I am forwards, sprinting down an icy street
Walking with purpose and nonsense.
I love to love,
I love to be dangerous.
Me being me, 
Wishing to do danger
Like a gourmet meal on my tongue.
I can feel it coursing through my blue veins.
The blue I see I want to poke it.
Let the red come out,
Flowing, gently...tickling my arm. 
Watch out, because here my real self comes.


Lee Kesselman
If this world could stop from FACES
Text by: Rita Dove

If this world could stop
For a moment
And see me;
If I could step out in the street
and become one of them, 
One of anything,
I would sing
I would No,
Weep right here to simply
Be and be and be…


Lee Kesselman
i carry your heart from FACES
Text by: e.e.
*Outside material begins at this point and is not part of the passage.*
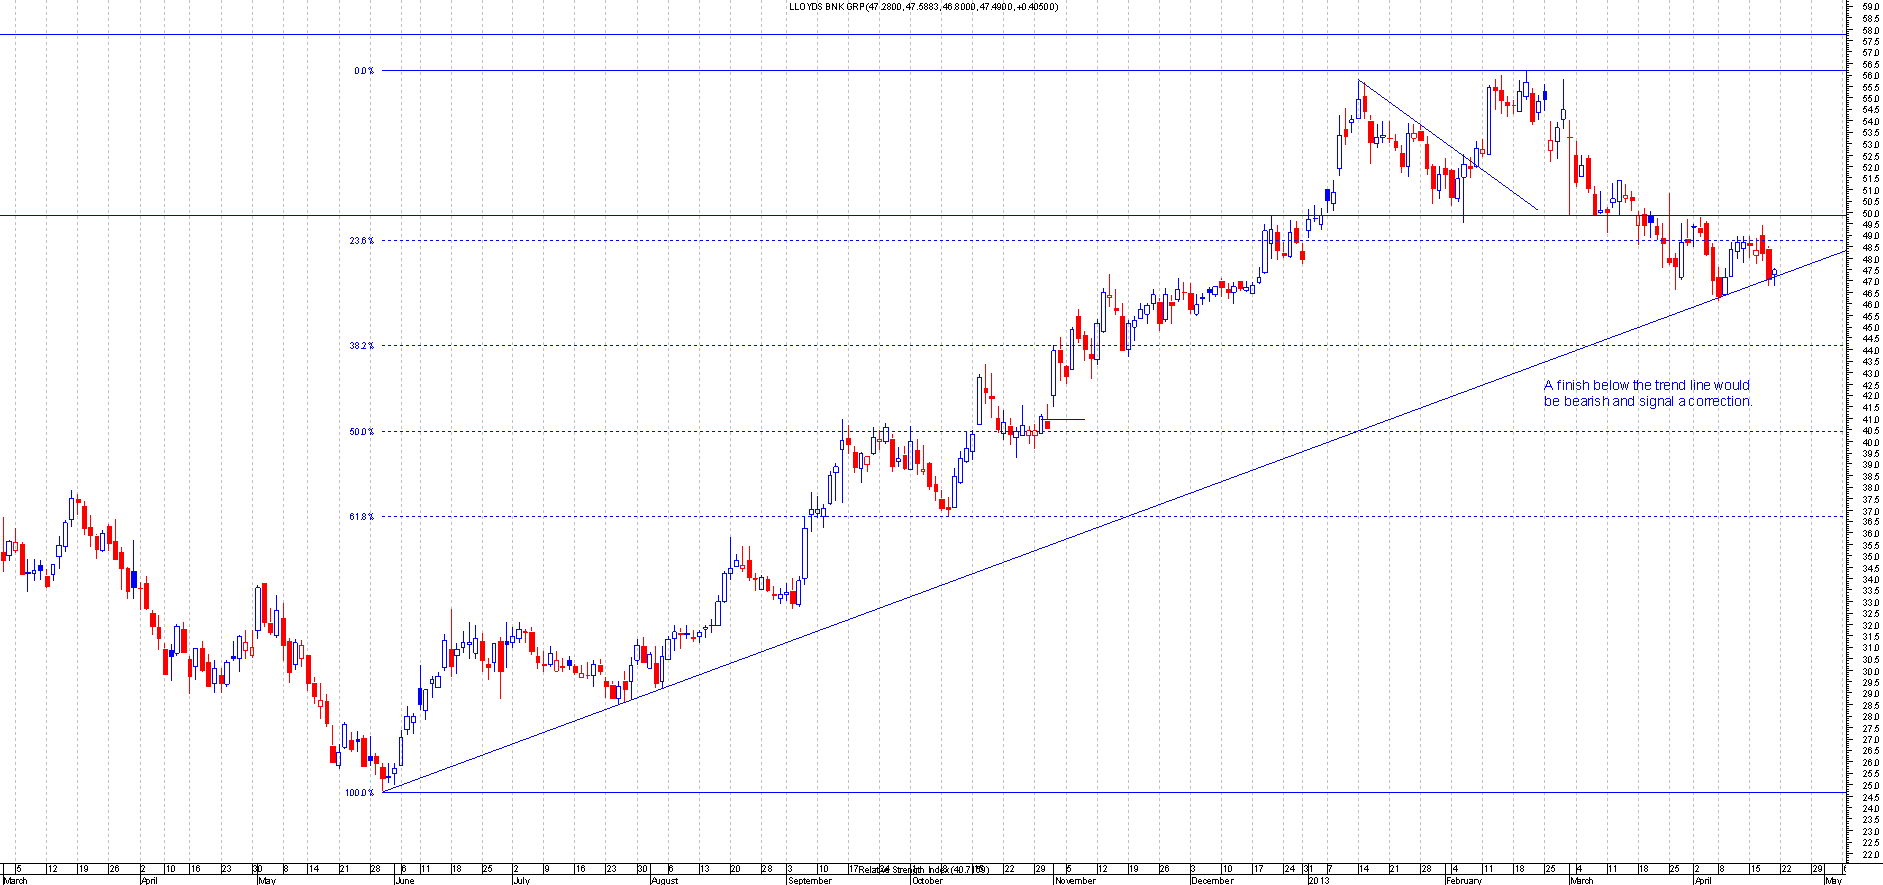The image size is (1883, 885).
Task: Select the 23.6% Fibonacci retracement label
Action: click(361, 241)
Cummings

i carry your heart with me
(i carry it in my heart)
i am never without it
(anywhere I go you go, my dear,
and whatever is done by only me is your doing, my darling)
i fear no fate
(for you are my fate, my sweet)
i want no world
(for beautiful you are my world, my true)
and it’s you are whatever a moon has always meant
and whatever a sun will always sing is you 

here is the deepest secret nobody knows
(here is the root of the root and the bud of the bud
and the sky of the sky of a tree called life;
which grows higher than the soul can hope or mind can hide)
and this is the wonder that’s keeping the stars apart
i carry your heart
(i carry it in my heart)


Amy Beth Kirsten
yes I said yes I will Yes
Text: James Joyce (Molly Bloom’s monologue from Ulysses)
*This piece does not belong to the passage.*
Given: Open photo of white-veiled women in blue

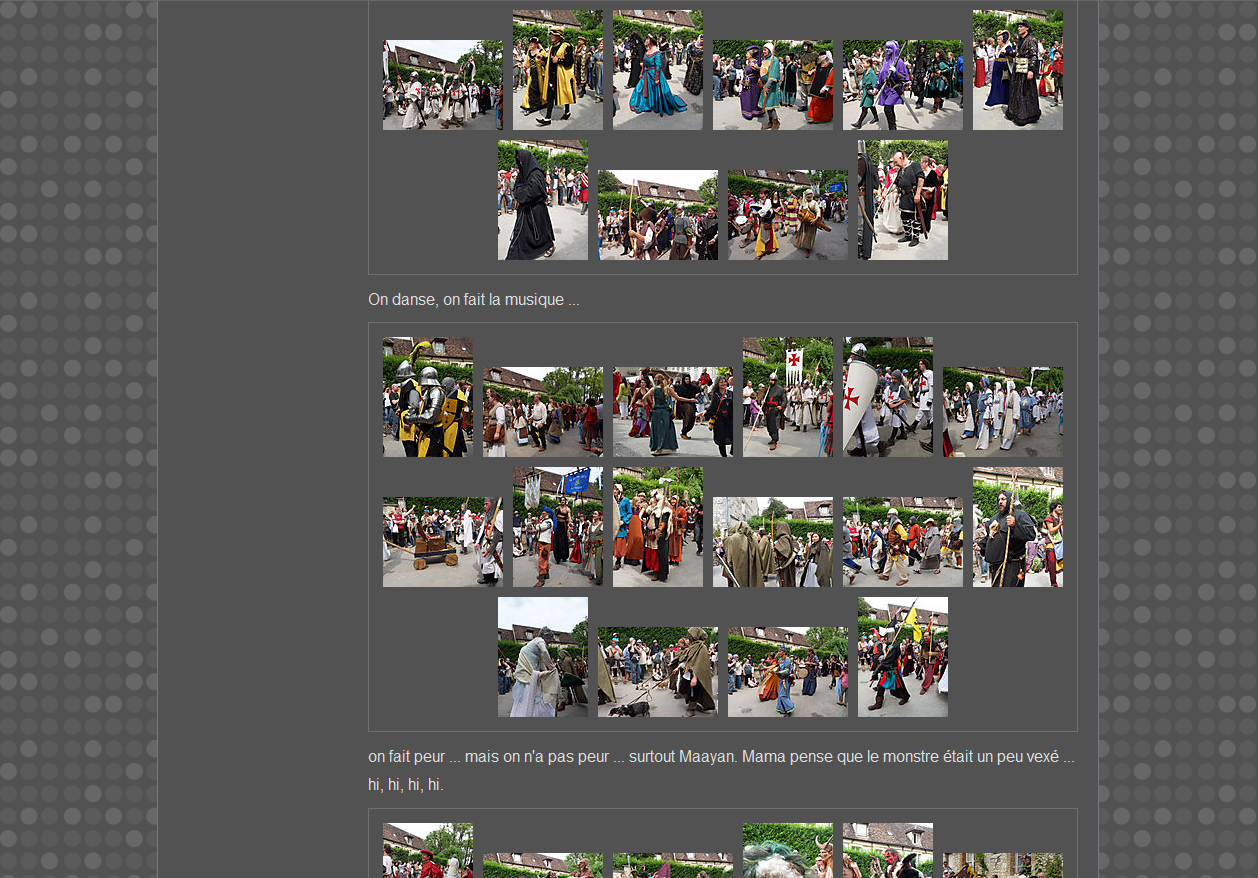Looking at the screenshot, I should coord(1002,412).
I was a flower of the mountain yes
when I put the rose in my hair
like the Andalusian girls used
or shall I wear a red yes
and how he kissed me
under the Moorish wall
and I thought well as well him as another
then I asked him with my eyes to ask again
and then he asked me would I yes to say yes
my mountain flower
and first I put my arms around him yes
and drew him down to me
so he could feel my breasts all perfume yes
and his heart was going like mad
and I said yes


david lang 
i want to live from shelter
Text by: david lang

I want to live where you live
 


Kieren Macmillan
The Country Wife
Text by: Dana Gioia

She makes her way through the dark trees
Down to the lake to be alone.
Following their voices on the breeze,
She makes her way. Through the dark trees
The distant stars are all she sees.
They cannot light the way she's gone.
She makes her way through the dark trees
Down to the lake to be alone.

The night reflected on the lake,
The fire of stars changed into water.
She cannot see the winds that break
The night reflected on the lake
But knows they motion for her sake.
These are the choices they have brought her:
The night reflected on the lake,
The fire of stars changed into water.